The former principal of Edinburgh University, and former chief inspector of schools in England, is advocating a system that would take schools out of local authority control, saying that the past 30 years of council-driven education policy had failed to tackle the problems of schools in Glasgow beset by the most severe social deprivation.
Delivering a lecture at the annual Stanley Nisbet educational colloquium at Glasgow University, Lord Sutherland said his model of funding - a central schools funding council with six regional boards - would channel more money to schools most in need and give more independence and autonomy to headteachers and teachers to apply the solutions they felt were needed to tackle deep-seated problems in their area.
The prospect of more money to spend on their schools and more chance to shape the school's policy would be relished by potential headteachers and help to tackle the current difficulties in attracting applicants for senior education posts, he suggested.

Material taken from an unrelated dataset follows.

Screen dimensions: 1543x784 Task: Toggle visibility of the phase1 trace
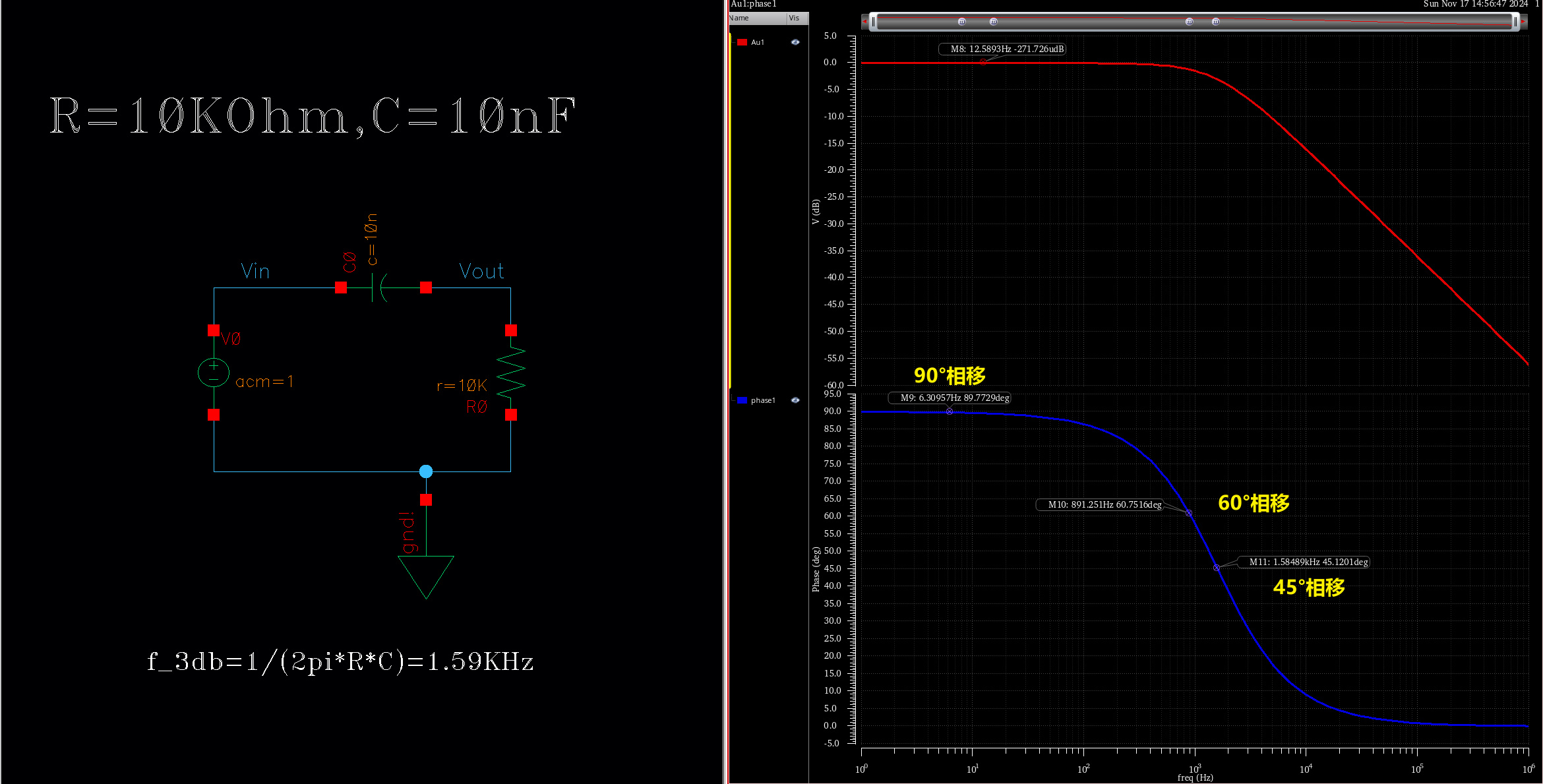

Lord Sutherland proposed that around half of the membership of the new council might come from the local authorities, thus maintaining democratic accountability. Regional education boards and schools would have to produce school plans which would be monitored by the inspectorate.
He said the current system in Scotland, where funding is on the basis of pupil roll and local authorities appear to vary in how much they pass on directly to schools, was failing those schools in greatest need.
Instead, funding should take two forms: a per capita rate per pupil and a development increment set in the light of the agreed school plan. He also advocated premium payments to attract the best teachers to the most difficult schools.
"A similar, though admittedly smaller-scale, transition of funds and responsibilities was achieved in relation to further education colleges,"
Lord Sutherland commented. "I do not know of any FE principal who would vote to return to the oversight of local authorities."